Chipwich
From Wikipedia, the free encyclopedia
| Product type | Ice cream cookie sandwich |
|---|---|
| Owner | Crave Better Foods (a United States limited liability corporation), Cos Cob, Connecticut |
| Country | U.S. |
| Introduced | 1981 |
| Markets | United States |
| Previous owners | Richard LaMotta,[1] Sam Metzger, Chipwich, Dreyer's division of Nestlé |
The Chipwich is a brand of ice cream sandwich. The Chipwich name and logo is trademarked by Crave Better Foods, LLC based in Cos Cob, Connecticut.[2][3]

While ice cream sandwiches have been sold in New York City since the 1890s,[4] New York lawyer Richard LaMotta created the Chipwich in 1978. He introduced it to the city in 1981 with a guerrilla marketing campaign, training sixty street cart vendors (mostly students) to sell the new product on the streets of New York, for a dollar each. Some twenty-five thousand Chipwiches were sold the first day, and within two weeks the company was selling 40,000 a day.[5][6]
The small, independent company struggled to find capital to expand. In 1984, Chipwich sought Chapter 11 bankruptcy protection.[7] By 1987, co-founders LaMotta and Samuel Metzger had reorganized the company and obtained a $1 million investment from Swedish holding company Hexagon AB, which guaranteed loans and licensed its products.[8] In 1992, the company was back in Chapter 11 bankruptcy after incurring a $1.4 million loss on sales of $4.8 million; an accounting scandal involving inventory overstatements at Peltz Food, a subsidiary headed by Robert Peltz, were at the root of much of the problem.[7]

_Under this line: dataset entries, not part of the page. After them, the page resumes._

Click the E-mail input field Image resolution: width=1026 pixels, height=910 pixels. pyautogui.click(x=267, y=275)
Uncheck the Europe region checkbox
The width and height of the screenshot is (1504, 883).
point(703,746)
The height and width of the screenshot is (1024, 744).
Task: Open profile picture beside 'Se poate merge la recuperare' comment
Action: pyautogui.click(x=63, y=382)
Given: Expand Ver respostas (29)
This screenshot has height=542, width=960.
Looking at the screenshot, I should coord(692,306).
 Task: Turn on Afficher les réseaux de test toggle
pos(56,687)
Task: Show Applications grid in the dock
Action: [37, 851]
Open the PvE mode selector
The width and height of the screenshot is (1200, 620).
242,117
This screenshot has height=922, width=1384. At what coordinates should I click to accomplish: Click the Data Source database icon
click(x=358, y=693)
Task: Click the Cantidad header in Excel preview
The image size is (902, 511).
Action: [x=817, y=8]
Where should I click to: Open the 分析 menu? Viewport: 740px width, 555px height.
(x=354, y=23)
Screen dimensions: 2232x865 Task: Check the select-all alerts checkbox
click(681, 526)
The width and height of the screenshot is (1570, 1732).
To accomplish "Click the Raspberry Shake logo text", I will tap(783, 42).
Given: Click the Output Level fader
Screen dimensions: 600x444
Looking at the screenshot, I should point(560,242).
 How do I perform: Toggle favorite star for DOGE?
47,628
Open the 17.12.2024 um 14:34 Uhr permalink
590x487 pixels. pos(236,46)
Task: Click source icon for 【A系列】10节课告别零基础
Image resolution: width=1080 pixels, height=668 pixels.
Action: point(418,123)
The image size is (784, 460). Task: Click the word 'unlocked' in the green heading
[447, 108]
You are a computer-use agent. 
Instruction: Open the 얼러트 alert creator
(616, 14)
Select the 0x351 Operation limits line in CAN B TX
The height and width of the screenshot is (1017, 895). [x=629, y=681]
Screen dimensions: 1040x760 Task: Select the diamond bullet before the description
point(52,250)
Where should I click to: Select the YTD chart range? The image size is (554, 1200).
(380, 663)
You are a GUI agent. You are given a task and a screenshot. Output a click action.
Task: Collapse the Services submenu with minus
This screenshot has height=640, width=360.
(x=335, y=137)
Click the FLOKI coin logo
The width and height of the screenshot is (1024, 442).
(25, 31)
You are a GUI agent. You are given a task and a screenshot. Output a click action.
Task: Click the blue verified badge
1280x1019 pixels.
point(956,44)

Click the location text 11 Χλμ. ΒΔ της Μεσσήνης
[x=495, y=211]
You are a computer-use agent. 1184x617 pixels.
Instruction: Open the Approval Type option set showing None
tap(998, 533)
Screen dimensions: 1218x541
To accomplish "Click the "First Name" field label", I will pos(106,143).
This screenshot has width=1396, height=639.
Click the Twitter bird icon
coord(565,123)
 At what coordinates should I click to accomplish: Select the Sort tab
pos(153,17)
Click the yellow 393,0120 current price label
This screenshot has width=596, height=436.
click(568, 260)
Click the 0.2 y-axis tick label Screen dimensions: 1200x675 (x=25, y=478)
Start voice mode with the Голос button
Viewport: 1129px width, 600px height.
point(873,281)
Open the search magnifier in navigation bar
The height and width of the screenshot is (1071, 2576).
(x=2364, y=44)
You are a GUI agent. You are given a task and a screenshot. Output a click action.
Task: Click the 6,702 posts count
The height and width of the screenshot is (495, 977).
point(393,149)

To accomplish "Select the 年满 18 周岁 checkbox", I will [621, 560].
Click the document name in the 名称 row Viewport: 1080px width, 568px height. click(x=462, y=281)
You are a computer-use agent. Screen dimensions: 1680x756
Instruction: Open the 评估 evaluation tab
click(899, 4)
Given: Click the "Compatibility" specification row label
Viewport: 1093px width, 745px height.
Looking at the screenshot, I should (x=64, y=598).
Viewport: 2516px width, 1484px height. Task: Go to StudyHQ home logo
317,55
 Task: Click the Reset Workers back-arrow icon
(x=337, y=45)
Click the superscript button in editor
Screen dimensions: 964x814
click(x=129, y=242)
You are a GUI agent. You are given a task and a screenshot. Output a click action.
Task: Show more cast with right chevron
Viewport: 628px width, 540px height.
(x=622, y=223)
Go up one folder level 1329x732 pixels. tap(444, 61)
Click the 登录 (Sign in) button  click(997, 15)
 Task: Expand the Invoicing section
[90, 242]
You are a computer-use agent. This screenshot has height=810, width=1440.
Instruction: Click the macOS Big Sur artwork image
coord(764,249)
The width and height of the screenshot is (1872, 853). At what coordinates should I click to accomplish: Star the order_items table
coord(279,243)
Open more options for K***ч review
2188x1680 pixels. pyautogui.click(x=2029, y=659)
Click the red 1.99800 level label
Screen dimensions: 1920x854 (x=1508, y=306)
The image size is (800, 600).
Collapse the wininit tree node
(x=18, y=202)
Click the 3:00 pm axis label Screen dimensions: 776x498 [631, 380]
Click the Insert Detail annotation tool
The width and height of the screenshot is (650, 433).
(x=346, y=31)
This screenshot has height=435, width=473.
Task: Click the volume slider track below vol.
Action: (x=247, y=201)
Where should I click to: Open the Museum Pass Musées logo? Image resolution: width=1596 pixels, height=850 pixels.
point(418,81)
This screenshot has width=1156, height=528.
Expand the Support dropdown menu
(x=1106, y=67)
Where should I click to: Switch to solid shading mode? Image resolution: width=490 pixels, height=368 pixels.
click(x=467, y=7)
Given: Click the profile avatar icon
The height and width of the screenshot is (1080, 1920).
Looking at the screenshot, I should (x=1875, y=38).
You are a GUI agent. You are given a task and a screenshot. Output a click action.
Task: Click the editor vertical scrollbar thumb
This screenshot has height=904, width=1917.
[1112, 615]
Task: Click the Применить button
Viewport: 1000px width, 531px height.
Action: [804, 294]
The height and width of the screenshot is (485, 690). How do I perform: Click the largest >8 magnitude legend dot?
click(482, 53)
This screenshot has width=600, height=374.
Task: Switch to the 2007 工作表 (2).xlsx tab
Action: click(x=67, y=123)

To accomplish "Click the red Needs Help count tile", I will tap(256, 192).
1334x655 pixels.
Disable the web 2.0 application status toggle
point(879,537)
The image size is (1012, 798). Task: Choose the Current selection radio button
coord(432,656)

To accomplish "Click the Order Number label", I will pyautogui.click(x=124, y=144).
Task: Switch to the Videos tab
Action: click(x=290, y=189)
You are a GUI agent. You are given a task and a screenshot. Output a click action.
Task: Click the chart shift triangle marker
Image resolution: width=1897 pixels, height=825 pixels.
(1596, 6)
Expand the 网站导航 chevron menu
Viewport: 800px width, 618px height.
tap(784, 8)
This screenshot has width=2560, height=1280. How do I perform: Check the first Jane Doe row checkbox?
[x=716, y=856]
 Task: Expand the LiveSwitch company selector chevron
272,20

CoolBrands International bought Chipwich in 2002, becoming North America's third-largest ice cream vendor. Due to a series of financial difficulties, which began with the loss of its Weight Watchers/Smart Ones frozen food licence in 2004,[9] CoolBrands sold Chipwich, Eskimo Pie and Real Fruit to the Dreyer's division of Nestlé in 2007.[10] This was part of a larger divestiture of core assets which left the company as little more than a publicly listed empty shell. By 2009, Nestlé had stopped production of the original Chipwich, reportedly because it competed with its own Toll House chocolate chip cookie ice cream sandwich.[1]
The trademark was acquired in 2017 by Crave Better Foods, LLC of Cos Cob, Connecticut.[11] The product was relaunched in 2018 in the U.S.[12][13] In 2020, the brand introduced a new flavor, Birthday Cake, to its product line.[14]